Partial Differential Equations (PDEs) are ubiquitous in science and engineering and are usually discussed in classes as analytic solutions for specialized cases. This course will teach the students the basic methods for their numerical solution. The course starts with an overview of PDEs, then moves on to discuss finite difference approximations. Hyperbolic systems are introduced by the scalar advection and scalar non-linear conservation laws, followed by the Riemann problem for hyperbolic systems and approximate Riemann solvers. Multidimensional schemes for non-linear hyperbolic systems are then presented. Elliptic and parabolic systems and their solution methodologies are then discussed including Krylov subspace methods and Multigrid methods. The course explains the theory underlying the numerical solution of PDEs and also provides hands-on experience with computer codes. A recommended prerequisite for this course is programming courses or a programming background.

## ACMS 50052. Numerical PDE Techniques for Scientists and Engineers II

(3 -0- 3)
Partial Differential Equations (PDEs) are ubiquitous in science and engineering and are usually discussed in courses as analytic solutions for specialized cases. In PHYS 50051, students saw an overview of PDEs and were taught basic methods for their solution. Emphasis was on the theory underlying the numerical solution of PDEs and providing hands-on experience with computer codes. For background, students were expected to have some computer literacy at the level of familiarity with the Linux operating system and Fortran. The text was the first half of a book in development, written by the instructor. This second course will cover the second half of the text, with topics ranging from stiff source terms in hyperbolic PDEs to multigrid methods and Krylov subspace methods for elliptic and parabolic PDEs and adaptive mesh refinement. Interested advanced undergraduates and graduate students from applied mathematics, engineering, and the sciences may take the second course without having taken the first one.

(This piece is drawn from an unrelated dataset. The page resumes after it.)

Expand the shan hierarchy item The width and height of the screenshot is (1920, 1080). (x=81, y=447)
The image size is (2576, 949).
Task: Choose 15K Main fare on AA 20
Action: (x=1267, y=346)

## ACMS 50550. Functional Analysis

(3 -0- 3)
This one semester course will cover selected topics in Functional Analysis. The theory will be built on Banach and Hilbert spaces and will be applied to selected examples from application including Laplace equations, heat equations, and wave equations. Tools and methods such as fixed point theorems, Dirichlet principle, Semi-group, etc. will be covered in the course.

## ACMS 50730. Mathematical and Computational Modeling in Biology and Physics

(3 -0- 3)
Introductory course on applied mathematics and computational modeling with emphasis on modeling of biological problems in terms of differential equations and stochastic dynamical systems. Students will be working in groups on several projects and will present them in class in the end of the course.

## ACMS 50850. Numerical PDE Techniques for Scientists and Engineers

(3-0-3)

Partial Differential Equations (PDEs) are ubiquitous in science and engineering and are usually discussed in classes as analytic solutions for specialized cases. This course will teach the students the basic methods for their numerical solution. The course starts with an overview of PDEs, then moves on to discuss finite difference approximations. Hyperbolic systems are introduced by the scalar advection and scalar non-linear conservation laws, followed by the Riemann problem for hyperbolic systems and approximate Riemann solvers. Multidimensional schemes for non-linear hyperbolic systems are then presented. Elliptic and parabolic systems and their solution methodologies are then discussed including Krylov subspace methods and Multigrid methods. The course explains the theory underlying the numerical solution of PDEs and also provides hands-on experience with computer codes. A recommended prerequisite for this course is programming courses or a programming background.